§ **Short exercise 1**: In the pegpog tutorial, why did the first grammar return only (6,), and why does the fix add a start rule ending in !.? Answer in one to three sentences.
§ **Short exercise 2**: Continue the pegpog parser tutorial from the point where it stops.

Skip to main content

Parse strings

Project description

pegpog

A simple PEG parser

Quickstart

Run python quicktest.py, put the following in the Grammar textbox, put a simple math expression in the Input textbox, and hit the Parse button.

start <- _ expression _ !.;
expression <- { `expression` factor (_ '+-' _ factor)+ } | factor;
factor <- { `factor` term (_ '*/' _ term)+ } | term;
term <- :"(" _ expression _ ":)" | { `num` ~'0123456789'+ };
_ <- :" "*;

Tutorial

Let's create a simple calculator. We'll try to parse "6 + 9*42 - (0)". Here are the rules that we would start with:

expression <- factor ('+-' factor)+ | factor;
factor <- term ('*/' term)+ | term;
term <- "(" expression ")" | '0123456789'+;

If we create a grammar out of this and try to parse our expression, it returns (6,). What? The reason it's doing this is because it could only parse up to 6 without failing. We want it to parse the whole input, so let's add a start rule that ends in !.. This rule only succeeds at the end of the string, so we can use it to force the rule to parse until the end or fail otherwise.

start <- expression !.;

Aw, we still get an error. the . in our start rule still succeeds, which makes the !. fail, thus failing the whole rule. However, if we remove all spaces from the expression, we get "6+9*42-(0)", and this succeeds. It was failing before because there were spaces in the input, so let's add spaces where necessary. I like to put them in a rule named _ so it doesn't stand out in the rules where it's used.

start <- _ expression _ !.;
expression <- factor (_ '+-' _ factor)+ | factor;
factor <- term (_ '*/' _ term)+ | term;
term <- "(" _ expression _ ")" | '0123456789'+;
_ <- " "*;

Now it can parse the original input! However, the result is pretty useless.

('6', ' ', '+', ' ', '9', '*', '4', '2', ' ', '-', ' ', '(', '0', ')')

This is the same as tuple("6 + 9*42 - (0)"). Let's first start by ignoring the spaces. We'll prefix a : on the _ rule to ignore whatever " "* gave.

_ <- :" "*;

This gives us

('6', '+', '9', '*', '4', '2', '-', '(', '0', ')')

Better than before, but still pretty useless. It's the same as tuple("6 + 9*42 - (0)".replace(" ", "")). Our next move is to give our result some depth. Let's add some {} around some operations and see what it does.

start <- _ expression _ !.;
expression <- { factor (_ '+-' _ factor)+ } | factor;
factor <- { term (_ '*/' _ term)+ } | term;
term <- { "(" _ expression _ ")" } | '0123456789'+;
_ <- :" "*;

Nice. Now we have some more useful output. I'll format it for readability.

( ( '6',
    '+',
    ( '9',
      '*',
      '4', '2'),
    '-',
    ( '(',
      '0',
      ')')),)

§ **Extracted records**:
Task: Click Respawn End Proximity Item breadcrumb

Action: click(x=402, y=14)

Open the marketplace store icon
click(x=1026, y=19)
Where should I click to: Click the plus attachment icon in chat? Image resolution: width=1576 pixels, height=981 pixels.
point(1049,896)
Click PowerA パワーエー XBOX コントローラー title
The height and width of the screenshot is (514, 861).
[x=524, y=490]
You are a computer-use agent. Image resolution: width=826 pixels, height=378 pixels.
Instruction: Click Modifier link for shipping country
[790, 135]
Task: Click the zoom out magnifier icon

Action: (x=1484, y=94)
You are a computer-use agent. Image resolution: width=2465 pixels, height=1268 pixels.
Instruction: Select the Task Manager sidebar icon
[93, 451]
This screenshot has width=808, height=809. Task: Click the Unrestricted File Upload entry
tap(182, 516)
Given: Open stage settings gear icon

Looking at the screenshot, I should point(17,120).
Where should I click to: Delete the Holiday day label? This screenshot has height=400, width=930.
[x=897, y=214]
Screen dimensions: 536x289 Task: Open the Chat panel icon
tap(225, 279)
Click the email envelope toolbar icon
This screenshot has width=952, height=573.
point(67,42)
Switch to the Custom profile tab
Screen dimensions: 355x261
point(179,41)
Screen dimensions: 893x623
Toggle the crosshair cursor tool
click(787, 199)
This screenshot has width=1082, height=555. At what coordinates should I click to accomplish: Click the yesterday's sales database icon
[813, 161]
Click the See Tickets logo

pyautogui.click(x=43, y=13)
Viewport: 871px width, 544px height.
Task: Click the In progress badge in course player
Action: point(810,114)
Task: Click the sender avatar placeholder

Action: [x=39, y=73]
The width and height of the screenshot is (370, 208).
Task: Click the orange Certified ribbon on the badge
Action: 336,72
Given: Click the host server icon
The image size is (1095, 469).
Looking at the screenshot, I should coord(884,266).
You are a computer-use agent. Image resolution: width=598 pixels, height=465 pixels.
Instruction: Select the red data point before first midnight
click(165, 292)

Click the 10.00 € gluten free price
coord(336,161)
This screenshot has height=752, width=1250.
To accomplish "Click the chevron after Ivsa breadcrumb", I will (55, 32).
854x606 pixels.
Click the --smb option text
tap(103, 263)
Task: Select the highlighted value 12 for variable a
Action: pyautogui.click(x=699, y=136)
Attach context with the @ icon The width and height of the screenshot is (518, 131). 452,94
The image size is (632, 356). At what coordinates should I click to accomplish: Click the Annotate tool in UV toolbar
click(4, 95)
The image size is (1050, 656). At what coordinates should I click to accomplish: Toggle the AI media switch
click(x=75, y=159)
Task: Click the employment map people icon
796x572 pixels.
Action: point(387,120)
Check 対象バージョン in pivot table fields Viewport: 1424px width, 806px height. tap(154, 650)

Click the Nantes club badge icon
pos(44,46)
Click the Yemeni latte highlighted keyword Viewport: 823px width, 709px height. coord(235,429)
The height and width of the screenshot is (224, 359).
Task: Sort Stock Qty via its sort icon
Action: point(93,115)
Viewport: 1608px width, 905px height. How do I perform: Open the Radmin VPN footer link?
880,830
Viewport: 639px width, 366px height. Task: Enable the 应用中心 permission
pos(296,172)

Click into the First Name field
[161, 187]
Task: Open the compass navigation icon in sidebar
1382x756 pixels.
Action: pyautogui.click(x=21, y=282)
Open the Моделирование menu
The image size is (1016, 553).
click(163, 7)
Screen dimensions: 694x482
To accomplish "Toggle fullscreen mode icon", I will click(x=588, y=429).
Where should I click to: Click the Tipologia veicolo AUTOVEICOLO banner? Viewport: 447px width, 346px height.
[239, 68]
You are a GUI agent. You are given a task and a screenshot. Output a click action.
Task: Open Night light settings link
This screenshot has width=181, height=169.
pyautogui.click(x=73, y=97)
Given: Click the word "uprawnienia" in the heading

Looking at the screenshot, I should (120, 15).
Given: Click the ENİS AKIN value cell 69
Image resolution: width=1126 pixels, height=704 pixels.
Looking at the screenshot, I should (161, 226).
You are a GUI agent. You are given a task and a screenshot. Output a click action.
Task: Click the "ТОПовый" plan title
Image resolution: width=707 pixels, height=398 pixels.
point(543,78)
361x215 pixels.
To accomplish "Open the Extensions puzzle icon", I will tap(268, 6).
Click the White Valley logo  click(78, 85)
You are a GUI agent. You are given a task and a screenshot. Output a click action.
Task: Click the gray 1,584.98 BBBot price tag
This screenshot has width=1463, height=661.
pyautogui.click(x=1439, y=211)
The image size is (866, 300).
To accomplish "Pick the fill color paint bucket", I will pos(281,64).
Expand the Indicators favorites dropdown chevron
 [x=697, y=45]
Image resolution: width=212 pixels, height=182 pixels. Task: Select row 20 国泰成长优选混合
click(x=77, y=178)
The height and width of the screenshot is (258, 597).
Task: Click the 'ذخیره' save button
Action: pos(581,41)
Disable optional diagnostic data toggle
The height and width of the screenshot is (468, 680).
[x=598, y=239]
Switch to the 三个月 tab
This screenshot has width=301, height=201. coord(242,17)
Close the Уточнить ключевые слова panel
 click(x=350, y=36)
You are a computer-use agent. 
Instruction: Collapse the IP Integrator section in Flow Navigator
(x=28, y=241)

§ **Task response 1**: The first grammar returned (6,) because it could parse the input only up to the 6 without failing. The new start rule ends in !., which succeeds only at the end of the string, so the grammar must parse the whole input or fail.

§ **Task response 2**:
Still kinda cluttered. How about now?

'6'
'+'
    '9'
    '*'
    '4', '2'
'-'
    '('
    '0'
    ')'

Pretty neat. Our parser already knows the order of operations as shown by the 9*42 being indented together, rather than say 6+9 being together. This is due to expression being defined as factors separated by + or - and factors defined as terms separated by * or /. The factor would be parsed together, then the expression would connect them a level up.

It's possible to create a function that walks through this and evaluates the answer, though it requires quite a bit of effort.

One way to make it simpler for the walker is to use the ~ prefix which joins the expression into a single string. The 42 is current represented as ('4', '2') which makes finding where the number ends harder than necessary. Let's prefix our rule for a number with the fuse operator.

term <- { "(" _ expression _ ")" } | ~'0123456789'+;

Now when we parse, the 42 is in a single string.

'6'
'+'
    '9'
    '*'
    '42'
'-'
    '('
    '0'
    ')'

How about we also remove the brackets? They were only there to "override" operator precedence so that it would act on the expression inside as a single number. They have no use in the final parse tree, so let's prefix them with a :, same as what we did to spaces. For the same reason, we can also remove the curly brackets.

term <- :"(" _ expression _ :")" | ~'0123456789'+;

Now we have an even cleaner tree.

'6'
'+'
    '9'
    '*'
    '42'
'-'
'0'

Here is my walker function for this step as reference. Note that you need to pass in the first item inside the result because the expression rule packs the result inside a tuple.

def walk(node):
    if isinstance(node, str):
        return int(node)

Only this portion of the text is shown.